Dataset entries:
-.-.-

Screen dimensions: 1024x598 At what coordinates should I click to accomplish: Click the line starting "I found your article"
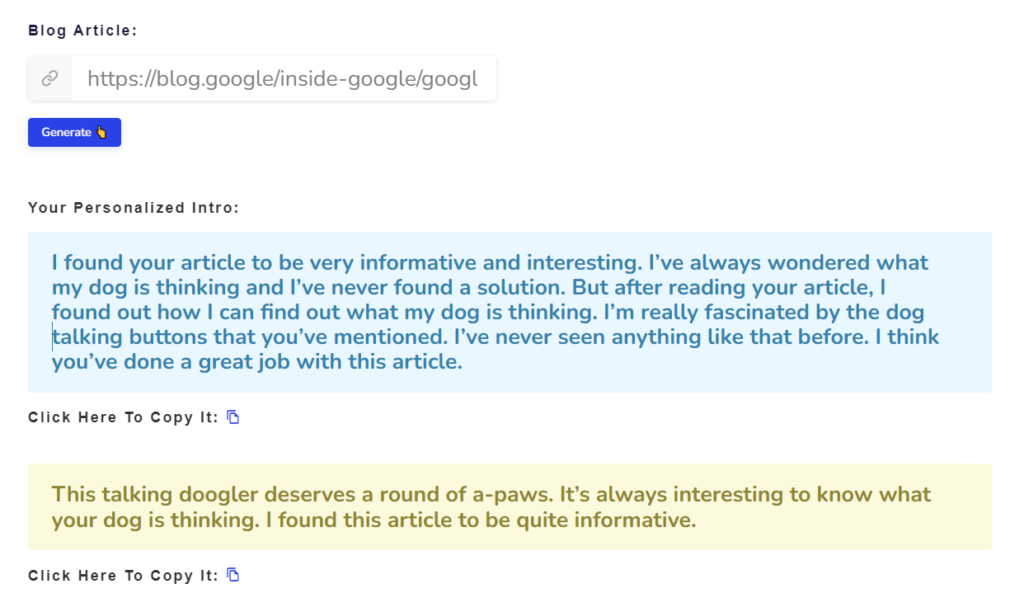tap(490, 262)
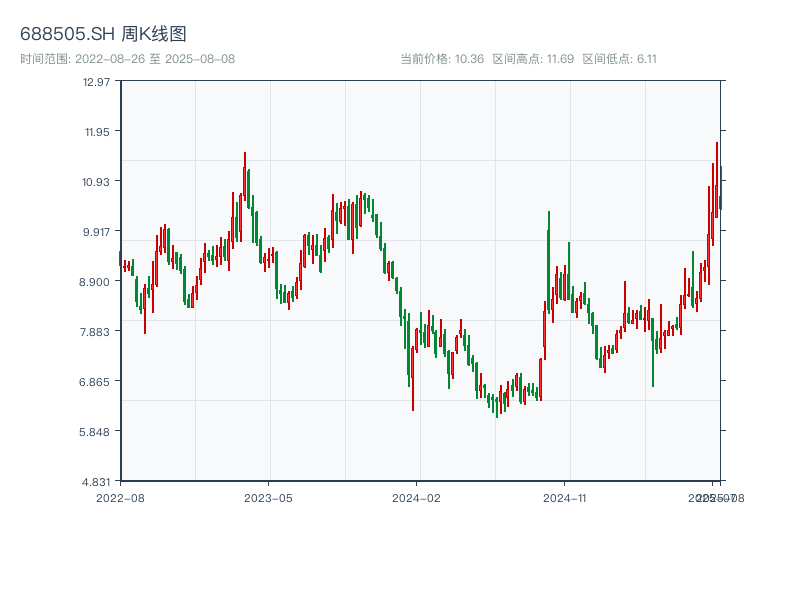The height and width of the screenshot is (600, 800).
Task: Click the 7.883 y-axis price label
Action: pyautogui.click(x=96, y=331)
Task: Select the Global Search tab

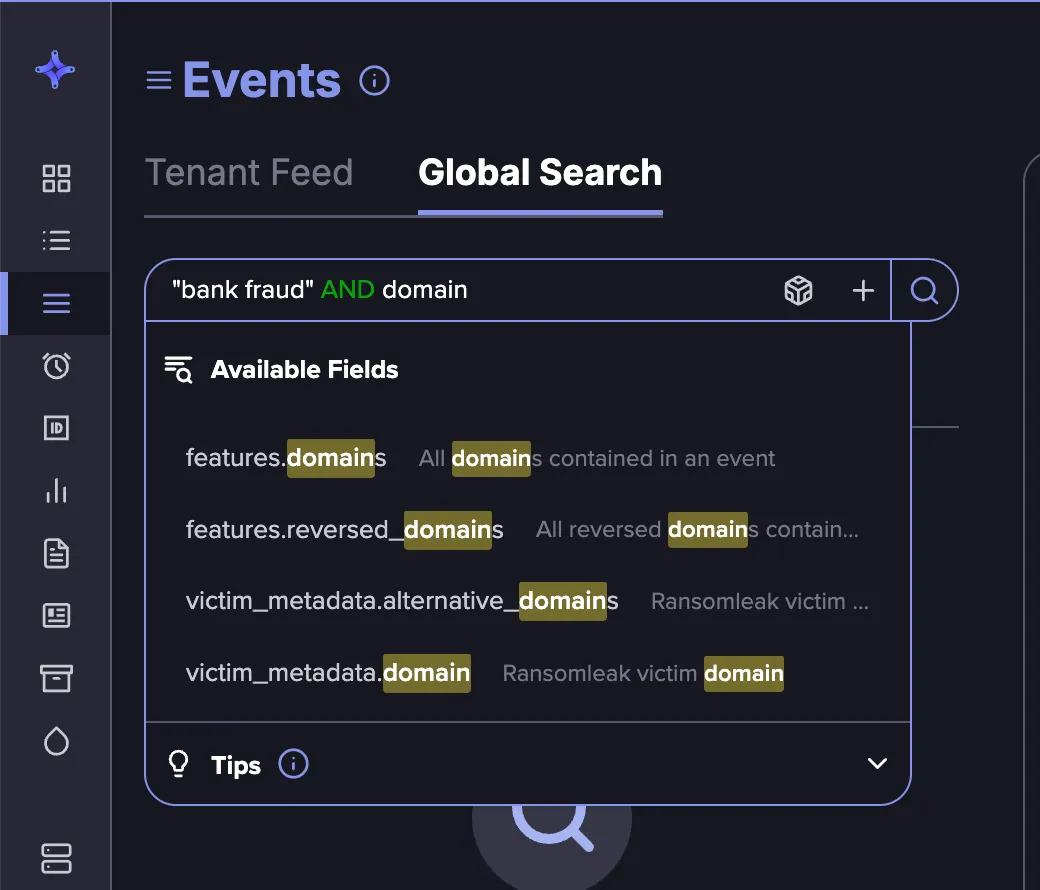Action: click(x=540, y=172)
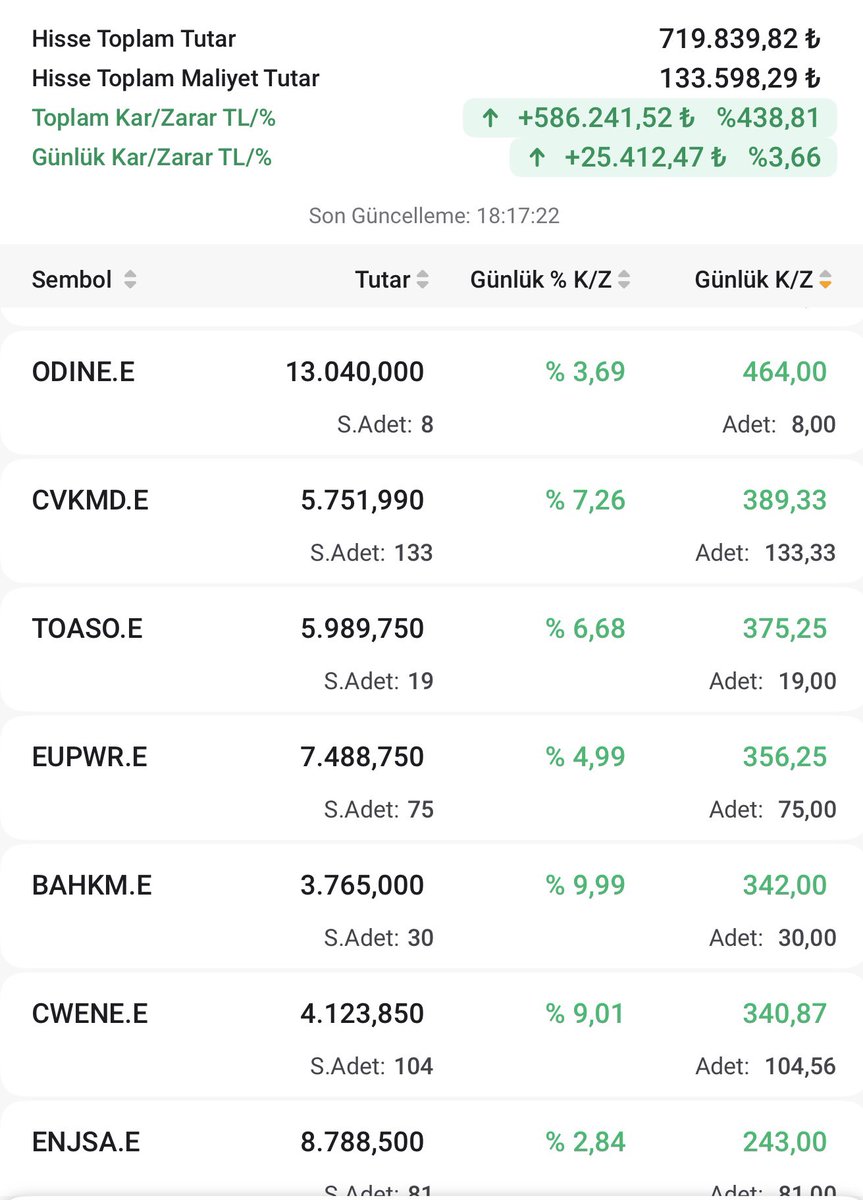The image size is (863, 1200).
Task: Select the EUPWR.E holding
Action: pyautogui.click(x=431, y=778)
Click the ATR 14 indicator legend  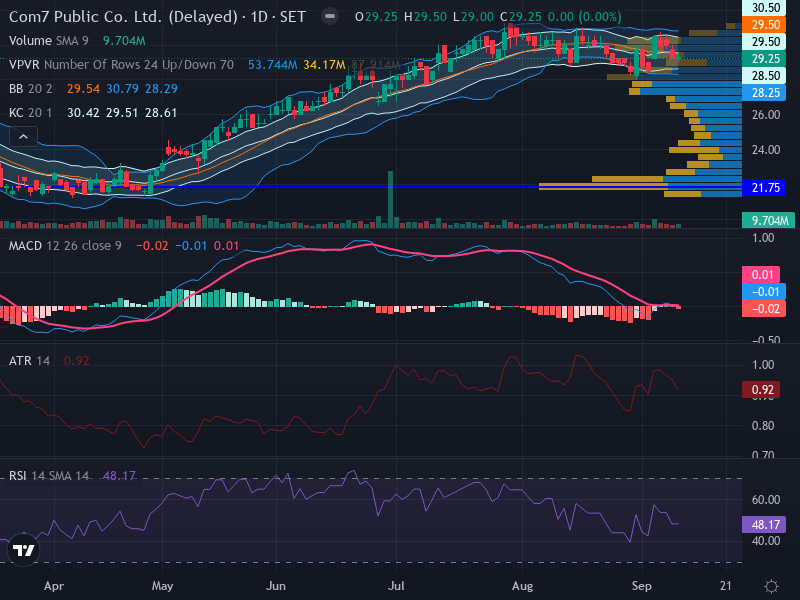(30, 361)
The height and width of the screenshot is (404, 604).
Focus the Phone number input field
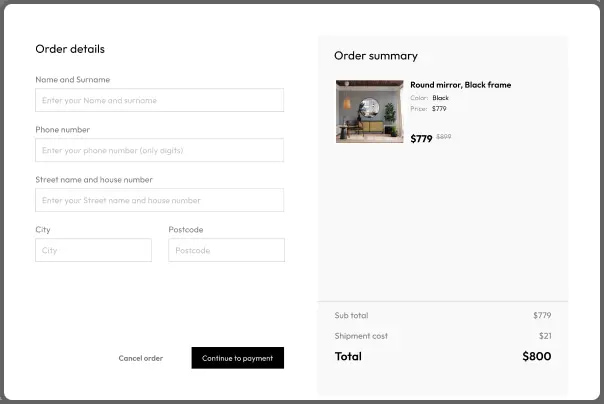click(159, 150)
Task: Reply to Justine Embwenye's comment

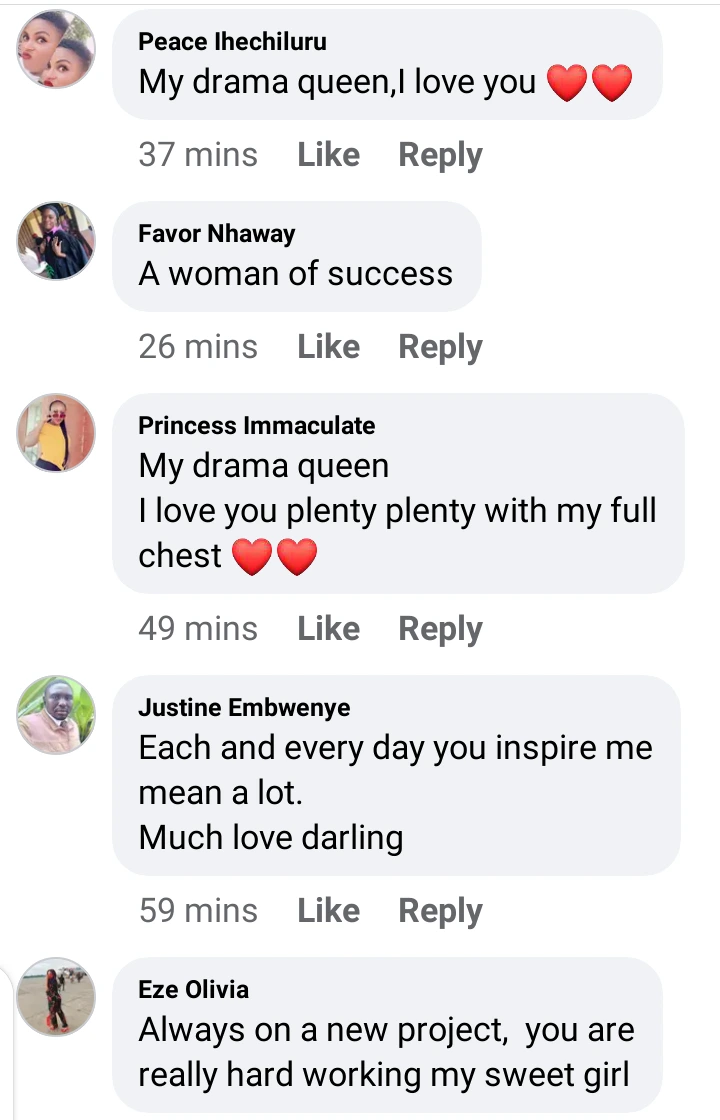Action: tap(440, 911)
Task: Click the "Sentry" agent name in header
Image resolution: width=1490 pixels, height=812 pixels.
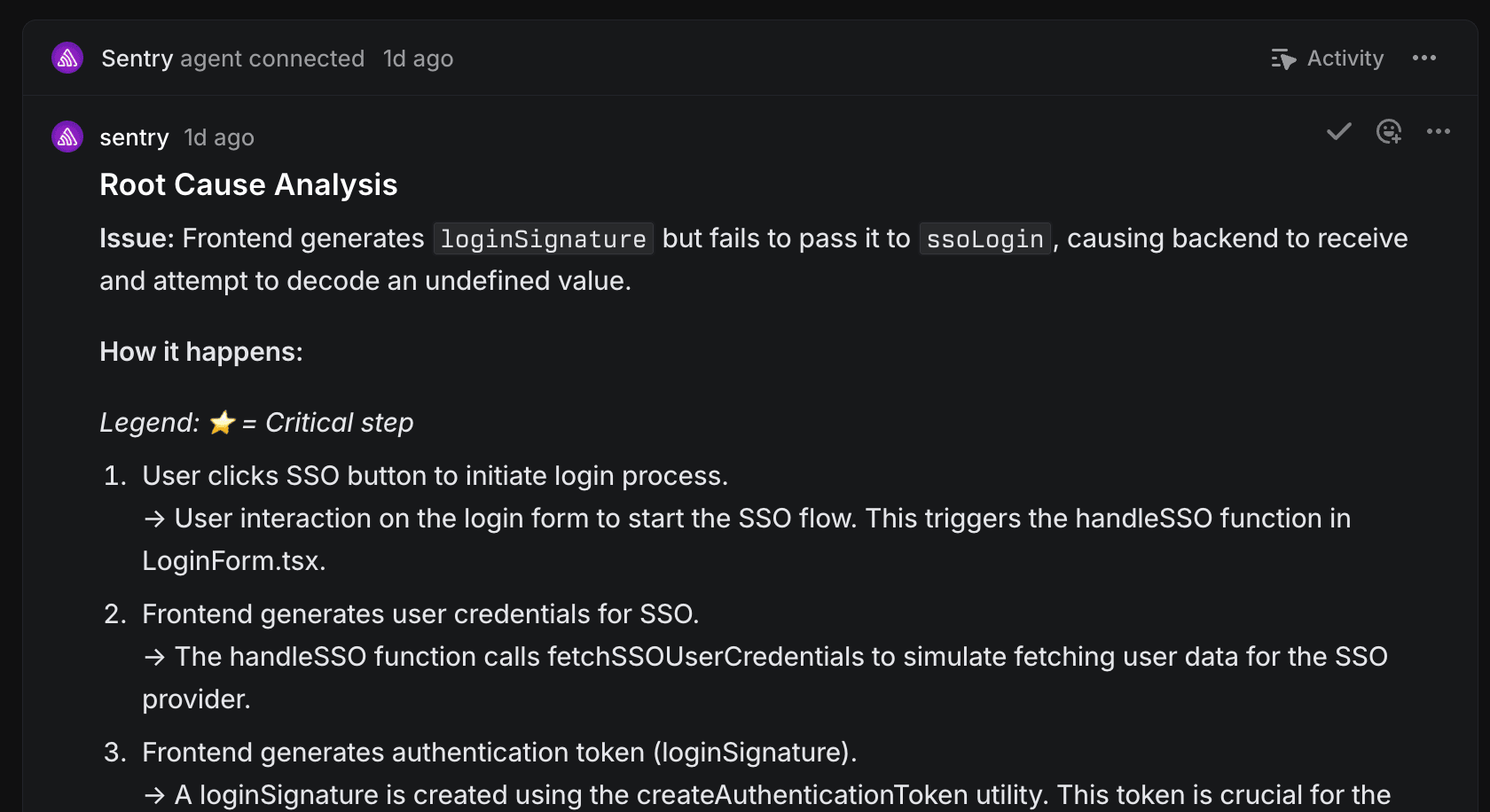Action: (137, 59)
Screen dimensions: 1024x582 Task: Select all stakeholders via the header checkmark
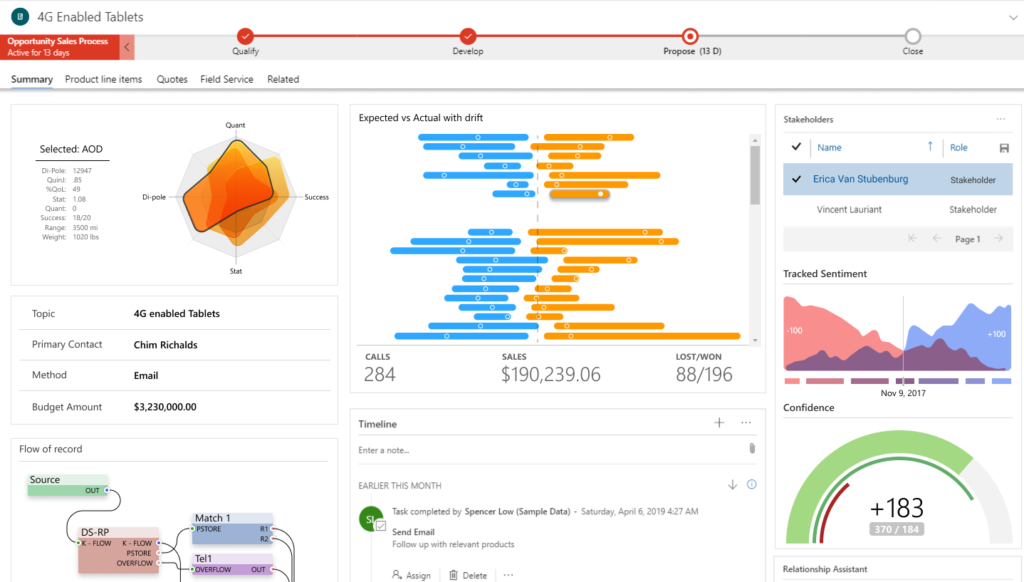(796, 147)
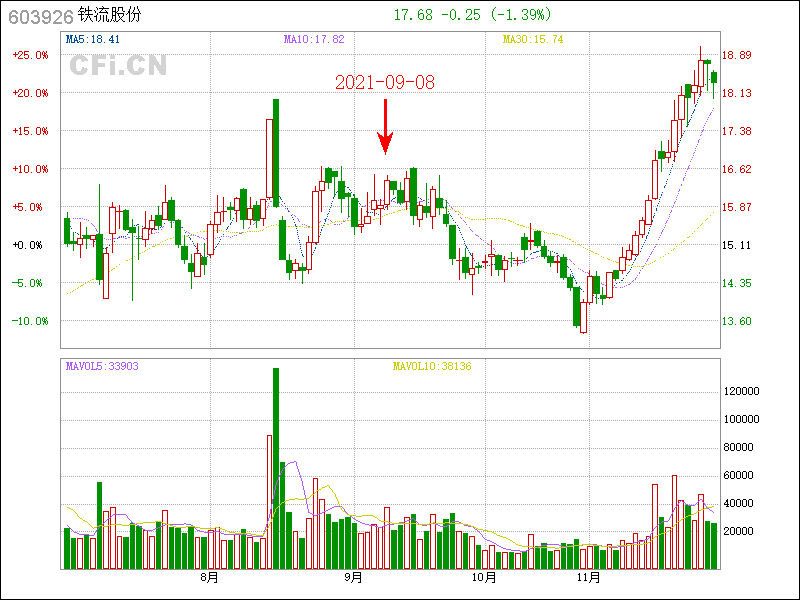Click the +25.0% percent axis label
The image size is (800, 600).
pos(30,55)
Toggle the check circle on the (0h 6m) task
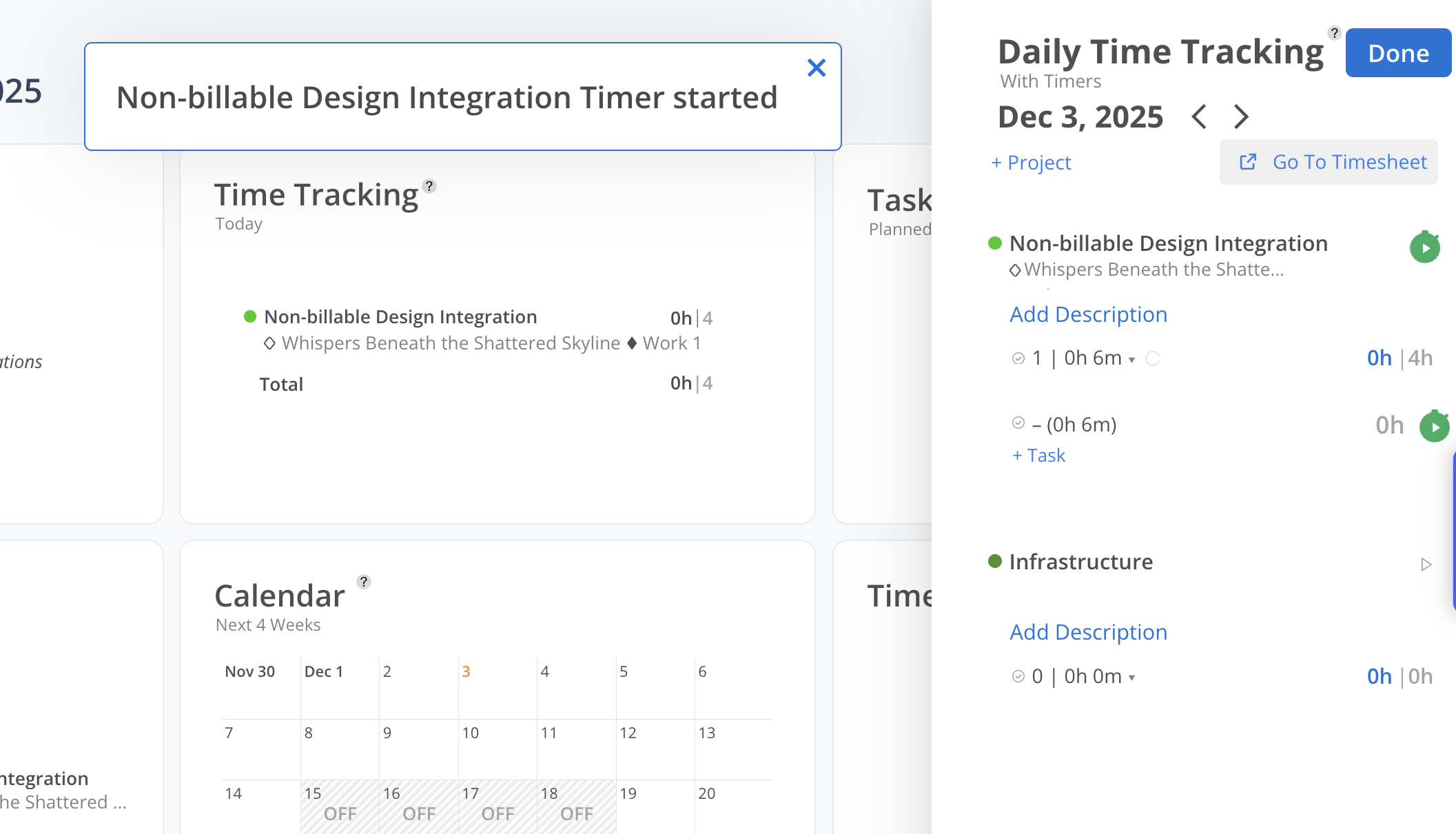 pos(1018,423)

-.-.-

#### Assigned task:
Emit the lines of the data above from the one containing "Screen dimensions: 1024x582" through its final line, both endpoints included. Pictures do not belong in the output.

#### Response to the task:
Screen dimensions: 1024x582 Task: Select all stakeholders via the header checkmark
(796, 147)
Click the +25.0% percent axis label
The image size is (800, 600).
pos(30,55)
Toggle the check circle on the (0h 6m) task
 pos(1018,423)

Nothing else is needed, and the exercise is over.